# Linear differential equation to solve.

Good evening everyone ,

Could you please explain to me how we solve the following linear differential equation with constant coefficients : $(E) \ \ y^{(n)} - y = e^{ \alpha x}$ with $\alpha$ an $n$- root of unity ? The solutions of this equation is put in the form: $y = y_G + y_P$ with : $y_G$ general solution of the equation $y^{(n)} - y = 0$ is of the form: $y_{G} (x) = \displaystyle \sum_{ i = 0}^{ n-1 } \lambda_{i} e^{ \mu^{i} x}$ with $\mu$ is an $n$ th root of unity and $\lambda_i \in \mathbb{R}$ for all $i = 0, 1, \dots , n-1$. In contrast, I do not know how to find $y_{P}$ : particular solution of the equation $(E)$.

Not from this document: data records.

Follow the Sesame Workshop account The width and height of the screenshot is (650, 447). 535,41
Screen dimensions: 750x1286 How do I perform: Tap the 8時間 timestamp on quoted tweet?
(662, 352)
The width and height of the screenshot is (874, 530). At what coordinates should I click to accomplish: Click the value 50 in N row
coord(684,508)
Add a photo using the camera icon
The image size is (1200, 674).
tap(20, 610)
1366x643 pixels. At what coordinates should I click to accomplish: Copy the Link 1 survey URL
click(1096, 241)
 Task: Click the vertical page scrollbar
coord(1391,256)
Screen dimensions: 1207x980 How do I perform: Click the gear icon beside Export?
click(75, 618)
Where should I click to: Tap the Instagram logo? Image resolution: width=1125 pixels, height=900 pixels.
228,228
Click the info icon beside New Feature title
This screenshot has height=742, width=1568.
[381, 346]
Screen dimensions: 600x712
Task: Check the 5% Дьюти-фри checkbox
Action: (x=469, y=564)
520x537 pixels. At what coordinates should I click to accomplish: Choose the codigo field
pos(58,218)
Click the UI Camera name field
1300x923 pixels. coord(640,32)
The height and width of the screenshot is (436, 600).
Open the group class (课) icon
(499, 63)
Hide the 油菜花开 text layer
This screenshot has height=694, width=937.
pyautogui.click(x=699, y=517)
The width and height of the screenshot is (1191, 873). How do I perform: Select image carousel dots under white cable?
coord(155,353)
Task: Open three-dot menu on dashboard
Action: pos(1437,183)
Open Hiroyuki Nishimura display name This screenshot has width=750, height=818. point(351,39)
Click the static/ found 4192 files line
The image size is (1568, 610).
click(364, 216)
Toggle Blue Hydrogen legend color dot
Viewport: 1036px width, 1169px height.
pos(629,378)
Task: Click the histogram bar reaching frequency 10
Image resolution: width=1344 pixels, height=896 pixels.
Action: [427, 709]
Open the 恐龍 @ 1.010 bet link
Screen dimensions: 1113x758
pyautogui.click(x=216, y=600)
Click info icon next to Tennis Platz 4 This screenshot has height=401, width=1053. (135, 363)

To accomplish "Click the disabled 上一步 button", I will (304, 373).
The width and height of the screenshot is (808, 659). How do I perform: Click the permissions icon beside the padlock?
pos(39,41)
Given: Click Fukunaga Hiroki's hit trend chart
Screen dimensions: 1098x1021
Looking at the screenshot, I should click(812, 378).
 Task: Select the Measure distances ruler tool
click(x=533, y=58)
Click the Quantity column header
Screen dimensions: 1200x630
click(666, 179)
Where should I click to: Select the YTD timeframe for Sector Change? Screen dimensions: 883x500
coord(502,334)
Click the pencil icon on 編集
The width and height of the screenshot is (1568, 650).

$\bf hint:$ make a change of variable $y = ve^{\alpha x}.$ find and solve the differential equations satisfied by $v.$

$\bf edit:$

you only need the coefficient of $v'.$ just to be specific, let us take $n = 3.$ then $$y' = (v' + \alpha v)e^{\alpha x}, y'' = (v'' + 2 \alpha v' + \alpha^2 v)e^{\alpha x}, y''' = (v''' + 3 \alpha v'' + 3 \alpha^2 v' + \alpha^3 v)e^{\alpha x}$$ we need to solve $$e^{\alpha x} = y''' - y = e^{\alpha x}\left(v''' + 3 \alpha v'' + 3 \alpha^2 v' + \alpha^3 v - v \right)$$ that is $$v''' + 3 \alpha v'' + 3 \alpha^2 v' = 1$$ this has a particular solution $$v = \frac 1{3\alpha^2}x,$$

$$y = \frac 1{3\alpha^2}xe^{\alpha x} \text{ is a particular solution of } y''' - y = e^{\alpha x} \text{ where \alpha is a cube root of 1. }$$

• $v=v(x)$, right ? – Bryan261 Mar 14 '15 at 11:41
• @Bryan261,yes. $v$ is a function of $x.$ – abel Mar 14 '15 at 11:42
• Thank you. This is what i obtain finally : if : $y(x) = v(x) e^{ \alpha x }$, then : $y^{(n)} (x) = \displaystyle \sum_{ k=0}^{n} C_{n}^{k} \alpha^k v^{(n-k)}$. So : $y^{(n)} - y = e^{ \alpha x }$ involves : $( \displaystyle \sum_{ k=0}^{n} C_{n}^{k} \alpha^k v^{(n-k)} - v(x) ) e^{ \alpha x } = e^{ \alpha x }$ – Bryan261 Mar 14 '15 at 12:04
• @Bryan261, you are welcome. – abel Mar 14 '15 at 12:56

Hint:

Try $y_P=A x e^{\alpha x}$ for some undetermined coefficient $A$. Plug this into your differential equation and find $A$.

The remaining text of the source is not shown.